Domestic carbon taxes would be imposed on coal mining, coal processing, refineries, cement production, petrochemical production, iron and steel production and metallurgical coke production, lime production, ammonia production, aluminum production, soda ash production, ferroalloy production, phosphoric acid production, glass production, zinc production, lead production, magnesium production and processing, nitric acid production, adipic acid production, semiconductor manufacture and electrical transmission and distribution.
The administration would have one year after passage to promulgate regulations on what products have to pay a carbon border tax adjustment, as well as how to calculate the rate, how the determinations can be appealed, the entry process for those goods, and on what procedures could "prevent circumvention of the carbon tax liability for covered goods that are manufactured or processed in more than one foreign country."
The sectors covered would have to have a trade intensity of at least 15%, calculated by adding the value of imports and exports divided by the value of domestic production plus imports.
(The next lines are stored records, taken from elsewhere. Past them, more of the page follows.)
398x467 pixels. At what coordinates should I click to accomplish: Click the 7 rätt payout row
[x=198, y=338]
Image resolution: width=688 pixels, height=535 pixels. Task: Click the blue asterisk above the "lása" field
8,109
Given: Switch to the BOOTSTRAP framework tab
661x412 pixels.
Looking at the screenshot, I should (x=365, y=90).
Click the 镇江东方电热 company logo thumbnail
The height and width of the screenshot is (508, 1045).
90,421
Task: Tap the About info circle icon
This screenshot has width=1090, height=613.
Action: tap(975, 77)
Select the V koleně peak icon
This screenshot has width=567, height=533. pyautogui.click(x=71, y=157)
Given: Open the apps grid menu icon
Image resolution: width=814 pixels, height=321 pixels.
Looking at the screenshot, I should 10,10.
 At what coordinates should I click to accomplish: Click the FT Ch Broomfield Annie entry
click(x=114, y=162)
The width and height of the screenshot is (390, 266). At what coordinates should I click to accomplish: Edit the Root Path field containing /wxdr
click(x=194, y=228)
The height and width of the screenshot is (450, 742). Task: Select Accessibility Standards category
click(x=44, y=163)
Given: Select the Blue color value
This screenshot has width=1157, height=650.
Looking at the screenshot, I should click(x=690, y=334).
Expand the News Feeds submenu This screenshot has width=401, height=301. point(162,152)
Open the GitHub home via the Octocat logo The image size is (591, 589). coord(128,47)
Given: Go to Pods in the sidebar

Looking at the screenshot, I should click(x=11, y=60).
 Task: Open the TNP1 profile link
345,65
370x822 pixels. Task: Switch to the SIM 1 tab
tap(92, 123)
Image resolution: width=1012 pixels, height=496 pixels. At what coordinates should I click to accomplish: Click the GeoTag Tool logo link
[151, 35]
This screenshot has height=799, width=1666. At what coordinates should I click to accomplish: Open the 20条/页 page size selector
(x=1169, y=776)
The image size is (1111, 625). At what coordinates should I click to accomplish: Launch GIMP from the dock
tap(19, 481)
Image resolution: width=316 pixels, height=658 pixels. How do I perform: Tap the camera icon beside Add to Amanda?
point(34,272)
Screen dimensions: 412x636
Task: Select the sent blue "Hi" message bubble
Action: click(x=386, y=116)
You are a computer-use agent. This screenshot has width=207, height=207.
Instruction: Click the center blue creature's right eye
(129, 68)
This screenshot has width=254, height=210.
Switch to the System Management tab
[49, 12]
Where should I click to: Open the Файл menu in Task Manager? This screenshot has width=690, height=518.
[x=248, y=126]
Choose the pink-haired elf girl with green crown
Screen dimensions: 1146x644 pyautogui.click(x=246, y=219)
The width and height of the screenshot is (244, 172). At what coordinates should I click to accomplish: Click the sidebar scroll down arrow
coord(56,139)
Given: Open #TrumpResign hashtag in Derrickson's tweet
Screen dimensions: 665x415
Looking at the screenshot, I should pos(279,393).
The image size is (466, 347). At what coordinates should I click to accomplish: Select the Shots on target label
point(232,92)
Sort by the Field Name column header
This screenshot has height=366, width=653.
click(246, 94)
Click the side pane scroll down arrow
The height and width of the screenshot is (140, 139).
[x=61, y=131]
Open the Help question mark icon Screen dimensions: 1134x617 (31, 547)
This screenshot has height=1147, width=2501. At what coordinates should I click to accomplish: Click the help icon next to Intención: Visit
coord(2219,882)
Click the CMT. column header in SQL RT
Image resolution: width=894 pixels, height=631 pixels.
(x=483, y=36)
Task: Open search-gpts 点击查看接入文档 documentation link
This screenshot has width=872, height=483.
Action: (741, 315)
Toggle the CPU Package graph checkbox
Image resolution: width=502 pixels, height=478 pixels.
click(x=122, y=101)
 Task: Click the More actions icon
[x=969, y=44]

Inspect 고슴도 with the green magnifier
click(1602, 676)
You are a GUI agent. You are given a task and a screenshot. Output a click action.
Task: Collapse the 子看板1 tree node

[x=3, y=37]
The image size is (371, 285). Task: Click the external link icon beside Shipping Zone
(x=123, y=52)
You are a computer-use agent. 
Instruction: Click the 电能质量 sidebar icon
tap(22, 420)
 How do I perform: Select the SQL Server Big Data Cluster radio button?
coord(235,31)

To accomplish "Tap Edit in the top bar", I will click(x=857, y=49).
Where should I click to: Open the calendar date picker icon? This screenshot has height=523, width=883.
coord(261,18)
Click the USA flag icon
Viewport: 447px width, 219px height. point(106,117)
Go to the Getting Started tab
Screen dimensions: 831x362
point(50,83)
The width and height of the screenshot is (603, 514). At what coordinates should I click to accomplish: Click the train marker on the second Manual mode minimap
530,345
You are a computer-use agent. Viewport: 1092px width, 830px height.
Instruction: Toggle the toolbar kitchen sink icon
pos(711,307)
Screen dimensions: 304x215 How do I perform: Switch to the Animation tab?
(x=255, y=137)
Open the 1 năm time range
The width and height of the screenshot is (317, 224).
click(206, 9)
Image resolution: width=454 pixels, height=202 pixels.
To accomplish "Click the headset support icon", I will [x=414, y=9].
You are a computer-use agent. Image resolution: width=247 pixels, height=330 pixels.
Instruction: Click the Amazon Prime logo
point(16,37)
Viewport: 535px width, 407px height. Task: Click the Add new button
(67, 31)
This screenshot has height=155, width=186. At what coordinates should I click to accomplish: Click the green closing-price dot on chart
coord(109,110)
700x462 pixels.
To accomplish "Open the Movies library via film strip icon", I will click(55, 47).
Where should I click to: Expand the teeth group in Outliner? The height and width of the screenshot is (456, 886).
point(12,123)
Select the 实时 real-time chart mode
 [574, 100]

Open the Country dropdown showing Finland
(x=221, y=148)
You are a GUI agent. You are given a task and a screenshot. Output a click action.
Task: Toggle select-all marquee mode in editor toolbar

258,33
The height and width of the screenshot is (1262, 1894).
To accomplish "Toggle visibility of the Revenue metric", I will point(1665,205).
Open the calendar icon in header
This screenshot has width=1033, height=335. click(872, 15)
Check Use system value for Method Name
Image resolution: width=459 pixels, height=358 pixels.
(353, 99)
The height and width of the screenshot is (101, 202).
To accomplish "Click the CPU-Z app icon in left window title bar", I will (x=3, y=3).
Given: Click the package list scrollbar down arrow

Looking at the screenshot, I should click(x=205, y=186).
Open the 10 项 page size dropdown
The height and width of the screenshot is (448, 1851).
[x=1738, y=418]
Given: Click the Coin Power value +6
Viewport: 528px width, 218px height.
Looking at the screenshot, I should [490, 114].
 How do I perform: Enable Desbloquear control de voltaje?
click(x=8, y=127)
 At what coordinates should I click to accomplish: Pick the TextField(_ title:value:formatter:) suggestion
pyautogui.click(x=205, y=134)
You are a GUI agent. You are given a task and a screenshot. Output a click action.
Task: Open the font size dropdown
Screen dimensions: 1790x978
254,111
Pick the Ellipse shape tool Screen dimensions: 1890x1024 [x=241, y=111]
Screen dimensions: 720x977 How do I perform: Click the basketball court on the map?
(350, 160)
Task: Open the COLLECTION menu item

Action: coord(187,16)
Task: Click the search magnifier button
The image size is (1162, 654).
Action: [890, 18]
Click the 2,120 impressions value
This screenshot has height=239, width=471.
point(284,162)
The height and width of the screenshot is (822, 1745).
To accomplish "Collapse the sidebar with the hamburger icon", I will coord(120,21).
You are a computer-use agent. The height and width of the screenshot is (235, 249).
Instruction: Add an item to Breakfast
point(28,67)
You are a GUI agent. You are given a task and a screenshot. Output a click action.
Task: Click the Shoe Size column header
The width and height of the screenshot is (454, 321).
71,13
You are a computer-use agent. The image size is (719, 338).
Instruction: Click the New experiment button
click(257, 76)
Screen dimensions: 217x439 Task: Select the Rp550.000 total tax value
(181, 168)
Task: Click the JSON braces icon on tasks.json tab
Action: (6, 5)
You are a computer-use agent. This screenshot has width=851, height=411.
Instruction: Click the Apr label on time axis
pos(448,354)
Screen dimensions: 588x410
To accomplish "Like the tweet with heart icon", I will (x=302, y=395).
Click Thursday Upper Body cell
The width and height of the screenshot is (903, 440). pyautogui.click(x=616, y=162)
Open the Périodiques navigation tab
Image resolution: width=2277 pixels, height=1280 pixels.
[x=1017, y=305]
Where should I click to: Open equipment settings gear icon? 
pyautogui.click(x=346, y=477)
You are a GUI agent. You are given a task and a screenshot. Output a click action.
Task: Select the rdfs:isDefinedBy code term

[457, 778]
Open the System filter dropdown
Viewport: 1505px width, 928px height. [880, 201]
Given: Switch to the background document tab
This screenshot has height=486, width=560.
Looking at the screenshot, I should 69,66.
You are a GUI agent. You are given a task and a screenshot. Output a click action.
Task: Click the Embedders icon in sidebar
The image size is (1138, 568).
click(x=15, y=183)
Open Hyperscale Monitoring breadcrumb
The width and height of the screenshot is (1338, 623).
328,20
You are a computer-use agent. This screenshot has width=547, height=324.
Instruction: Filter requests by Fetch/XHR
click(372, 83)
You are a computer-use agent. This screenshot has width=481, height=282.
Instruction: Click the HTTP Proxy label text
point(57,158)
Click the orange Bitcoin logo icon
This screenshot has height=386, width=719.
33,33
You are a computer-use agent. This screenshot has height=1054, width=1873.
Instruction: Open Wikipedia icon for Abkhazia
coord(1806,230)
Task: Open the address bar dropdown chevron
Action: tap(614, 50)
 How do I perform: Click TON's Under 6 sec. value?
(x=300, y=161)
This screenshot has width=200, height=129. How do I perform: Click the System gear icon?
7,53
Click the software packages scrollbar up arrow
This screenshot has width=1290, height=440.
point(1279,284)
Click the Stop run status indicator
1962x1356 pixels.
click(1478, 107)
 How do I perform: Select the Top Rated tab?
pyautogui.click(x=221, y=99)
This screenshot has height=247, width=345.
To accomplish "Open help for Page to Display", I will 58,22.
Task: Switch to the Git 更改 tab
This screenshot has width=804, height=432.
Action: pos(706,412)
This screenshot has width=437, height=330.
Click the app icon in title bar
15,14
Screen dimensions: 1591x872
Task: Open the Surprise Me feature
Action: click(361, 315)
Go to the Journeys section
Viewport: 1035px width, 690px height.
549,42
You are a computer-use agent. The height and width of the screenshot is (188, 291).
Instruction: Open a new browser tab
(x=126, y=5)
The revenues from both the domestic carbon tax and the tariffs would offset the elimination of the aviation fuel tax and gas tax, and would underwrite more infrastructure building.
In a press release announcing the reintroduction of the bill, Fitzpatrick said climate change and inadequate infrastructure need a long-term solution.
Former Republican Rep. Francis Rooney of Florida said, "I applaud Congressman Fitzpatrick for his continued leadership of the MARKET CHOICE Act. It is time for Congress to stop approaching climate issues with makeshift policies like subsidies and further enlarging the regulatory morass. The existing balkanized system favors special interests with distorted markets and protectionist policies that stifle innovation and consumer choice. A border-adjusted carbon tax, like Congressman Fitzpatrick's bill, is the type of market-based approach to climate policy that can achieve our decarbonization goals and maintain our economic edge."
Ben Pendergrass, vice president of government affairs at Citizens’ Climate Lobby, said the group "welcomes" the reintroduction of the bill. "A steadily rising fee on carbon pollution continues to be one of the most effective policies available to reduce carbon emissions,” Pendergrass said. “The MARKET CHOICE Act utilizes this critical tool to build a cleaner, healthier America. We’re encouraged to see that the starting price and rate of increase specified in the bill continue to be more ambitious than in original iterations of the legislation -- that is an appropriate response to the increasing climate impacts Americans face.”